Our storage engine is inspired by the Log-structured Merge Tree (LSMT). Mutating operations are applied to a MemTable instead of persisting to disk, which significantly improves performance but also brings durability-related issues, especially when the Datanode crashes unexpectedly. Similar to all LSMT-like storage engines, GreptimeDB uses a write-ahead log (WAL) to ensure data durability and is safe from crashing.
WAL is an append-only file group. All
DELETE operations are transformed into operation entries and then appended to WAL. Once operation entries are persisted to the underlying file, the operation can be further applied to MemTable.
When the Datanode restarts, operation entries in WAL are replayed to reconstruct the correct in-memory state.
Namespace of WAL is used to separate entries from different tables (different regions). Append and read operations must provide a Namespace. Currently, region ID is used as the Namespace, because each region has a MemTable that needs to be reconstructed when Datanode restarts.

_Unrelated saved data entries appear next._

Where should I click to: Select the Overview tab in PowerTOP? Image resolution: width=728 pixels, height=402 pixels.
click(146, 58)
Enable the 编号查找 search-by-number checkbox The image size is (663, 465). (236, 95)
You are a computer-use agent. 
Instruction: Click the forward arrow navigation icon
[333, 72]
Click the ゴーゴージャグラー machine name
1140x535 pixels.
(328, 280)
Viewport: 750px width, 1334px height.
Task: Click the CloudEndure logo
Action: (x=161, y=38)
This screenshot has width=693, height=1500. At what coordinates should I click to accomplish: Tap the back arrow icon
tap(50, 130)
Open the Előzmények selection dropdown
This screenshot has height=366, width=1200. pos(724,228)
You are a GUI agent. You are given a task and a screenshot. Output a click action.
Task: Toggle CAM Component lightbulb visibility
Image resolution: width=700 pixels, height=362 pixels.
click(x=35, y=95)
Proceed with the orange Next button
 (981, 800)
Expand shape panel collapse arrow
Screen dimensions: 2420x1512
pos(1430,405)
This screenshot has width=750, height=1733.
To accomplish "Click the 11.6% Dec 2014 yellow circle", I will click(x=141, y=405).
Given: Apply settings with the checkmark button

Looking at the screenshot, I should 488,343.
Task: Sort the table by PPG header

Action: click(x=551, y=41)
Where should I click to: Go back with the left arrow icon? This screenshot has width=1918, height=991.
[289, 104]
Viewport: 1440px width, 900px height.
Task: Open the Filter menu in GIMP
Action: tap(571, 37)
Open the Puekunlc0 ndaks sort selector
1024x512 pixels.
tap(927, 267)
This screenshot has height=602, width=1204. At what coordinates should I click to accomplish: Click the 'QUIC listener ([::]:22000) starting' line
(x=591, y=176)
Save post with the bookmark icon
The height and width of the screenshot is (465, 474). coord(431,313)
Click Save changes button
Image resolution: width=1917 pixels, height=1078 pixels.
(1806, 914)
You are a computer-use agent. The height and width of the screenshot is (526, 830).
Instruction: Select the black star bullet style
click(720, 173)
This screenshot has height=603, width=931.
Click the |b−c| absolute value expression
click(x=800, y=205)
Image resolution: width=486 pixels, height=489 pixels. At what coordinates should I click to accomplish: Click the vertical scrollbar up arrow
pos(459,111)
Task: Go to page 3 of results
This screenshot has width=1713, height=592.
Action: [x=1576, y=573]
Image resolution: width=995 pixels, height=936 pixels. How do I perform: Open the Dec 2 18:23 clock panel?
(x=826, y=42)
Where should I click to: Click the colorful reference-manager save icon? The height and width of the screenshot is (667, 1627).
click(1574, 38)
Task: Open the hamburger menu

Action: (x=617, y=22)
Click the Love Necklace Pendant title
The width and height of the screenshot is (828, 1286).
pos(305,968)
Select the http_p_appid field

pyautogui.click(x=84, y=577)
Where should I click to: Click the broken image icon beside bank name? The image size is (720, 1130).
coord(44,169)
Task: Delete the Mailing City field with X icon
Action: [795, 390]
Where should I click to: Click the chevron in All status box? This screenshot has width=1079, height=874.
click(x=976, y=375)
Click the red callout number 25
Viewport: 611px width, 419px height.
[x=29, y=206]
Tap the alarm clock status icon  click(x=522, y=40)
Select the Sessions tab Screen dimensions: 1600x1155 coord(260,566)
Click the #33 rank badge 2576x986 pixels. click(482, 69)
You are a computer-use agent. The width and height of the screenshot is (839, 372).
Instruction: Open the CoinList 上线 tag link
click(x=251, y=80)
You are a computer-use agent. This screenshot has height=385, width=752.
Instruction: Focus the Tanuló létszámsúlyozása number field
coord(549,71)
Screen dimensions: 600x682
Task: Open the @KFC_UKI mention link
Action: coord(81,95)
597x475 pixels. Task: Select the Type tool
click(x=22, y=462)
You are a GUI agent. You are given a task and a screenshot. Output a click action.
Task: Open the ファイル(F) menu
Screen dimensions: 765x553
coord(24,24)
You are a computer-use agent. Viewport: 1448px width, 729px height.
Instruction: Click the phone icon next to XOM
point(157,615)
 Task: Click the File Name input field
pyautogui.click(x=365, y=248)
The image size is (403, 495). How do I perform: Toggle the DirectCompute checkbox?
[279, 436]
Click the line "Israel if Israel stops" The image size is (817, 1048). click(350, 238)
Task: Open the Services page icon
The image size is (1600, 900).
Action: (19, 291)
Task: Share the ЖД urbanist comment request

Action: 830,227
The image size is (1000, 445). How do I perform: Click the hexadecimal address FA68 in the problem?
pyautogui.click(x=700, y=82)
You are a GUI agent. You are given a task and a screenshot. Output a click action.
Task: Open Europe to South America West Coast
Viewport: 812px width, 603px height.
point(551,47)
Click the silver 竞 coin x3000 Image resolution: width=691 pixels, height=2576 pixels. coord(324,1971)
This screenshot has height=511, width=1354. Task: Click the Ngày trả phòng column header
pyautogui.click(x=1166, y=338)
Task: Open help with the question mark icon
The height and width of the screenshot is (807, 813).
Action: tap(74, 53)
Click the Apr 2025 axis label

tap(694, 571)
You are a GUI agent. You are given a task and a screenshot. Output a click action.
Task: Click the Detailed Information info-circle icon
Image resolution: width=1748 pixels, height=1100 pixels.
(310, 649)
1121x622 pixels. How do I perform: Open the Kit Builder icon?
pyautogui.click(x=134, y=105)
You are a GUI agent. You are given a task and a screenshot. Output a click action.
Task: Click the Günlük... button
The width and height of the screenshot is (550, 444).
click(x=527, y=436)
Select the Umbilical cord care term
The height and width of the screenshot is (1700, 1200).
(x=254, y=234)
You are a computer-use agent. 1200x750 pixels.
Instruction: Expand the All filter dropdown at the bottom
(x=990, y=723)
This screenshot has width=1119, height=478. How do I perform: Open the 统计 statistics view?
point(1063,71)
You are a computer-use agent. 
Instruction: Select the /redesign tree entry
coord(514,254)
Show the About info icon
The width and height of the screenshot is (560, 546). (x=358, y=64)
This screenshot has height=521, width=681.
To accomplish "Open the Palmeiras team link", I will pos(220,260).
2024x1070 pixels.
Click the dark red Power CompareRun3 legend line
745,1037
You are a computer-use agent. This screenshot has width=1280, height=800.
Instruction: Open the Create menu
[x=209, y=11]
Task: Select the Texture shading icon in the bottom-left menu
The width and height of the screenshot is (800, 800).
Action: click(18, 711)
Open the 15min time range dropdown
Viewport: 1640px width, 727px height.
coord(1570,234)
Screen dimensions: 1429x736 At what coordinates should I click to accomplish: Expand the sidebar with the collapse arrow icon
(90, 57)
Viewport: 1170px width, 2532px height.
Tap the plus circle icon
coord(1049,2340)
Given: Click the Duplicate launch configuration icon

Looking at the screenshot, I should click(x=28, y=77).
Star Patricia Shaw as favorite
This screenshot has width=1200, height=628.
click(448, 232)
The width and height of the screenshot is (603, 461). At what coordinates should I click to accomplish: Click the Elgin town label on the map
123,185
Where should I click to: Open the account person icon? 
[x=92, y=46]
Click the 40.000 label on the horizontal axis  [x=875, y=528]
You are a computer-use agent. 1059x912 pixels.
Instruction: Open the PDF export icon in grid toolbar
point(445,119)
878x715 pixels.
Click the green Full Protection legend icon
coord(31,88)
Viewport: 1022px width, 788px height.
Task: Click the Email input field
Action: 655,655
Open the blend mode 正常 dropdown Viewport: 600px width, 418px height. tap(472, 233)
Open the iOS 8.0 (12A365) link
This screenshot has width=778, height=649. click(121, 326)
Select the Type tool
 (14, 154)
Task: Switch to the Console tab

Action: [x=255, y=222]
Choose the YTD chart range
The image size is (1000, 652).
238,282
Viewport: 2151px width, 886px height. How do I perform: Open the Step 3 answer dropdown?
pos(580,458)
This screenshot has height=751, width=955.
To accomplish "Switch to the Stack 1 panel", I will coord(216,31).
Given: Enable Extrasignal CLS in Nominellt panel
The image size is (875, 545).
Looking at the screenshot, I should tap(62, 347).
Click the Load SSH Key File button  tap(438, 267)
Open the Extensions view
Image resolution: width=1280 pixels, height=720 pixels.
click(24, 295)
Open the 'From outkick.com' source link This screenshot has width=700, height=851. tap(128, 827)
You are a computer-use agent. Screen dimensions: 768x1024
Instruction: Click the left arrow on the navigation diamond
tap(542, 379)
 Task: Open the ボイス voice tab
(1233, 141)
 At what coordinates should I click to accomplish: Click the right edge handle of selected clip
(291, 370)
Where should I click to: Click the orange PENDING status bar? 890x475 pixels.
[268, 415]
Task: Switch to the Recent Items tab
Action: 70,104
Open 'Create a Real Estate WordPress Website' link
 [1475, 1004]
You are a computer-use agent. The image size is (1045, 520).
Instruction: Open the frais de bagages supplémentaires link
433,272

By default, appending to WAL is asynchronous, which means the writer will not wait until entries are flushed to disk. This setting provides higher performance, but may lose data when running host shutdown unexpectedly. In the other hand, synchronous flush provides higher durability at the cost of performance.
In v0.4 version, the new region worker architecture can use batching to alleviate the overhead of sync flush.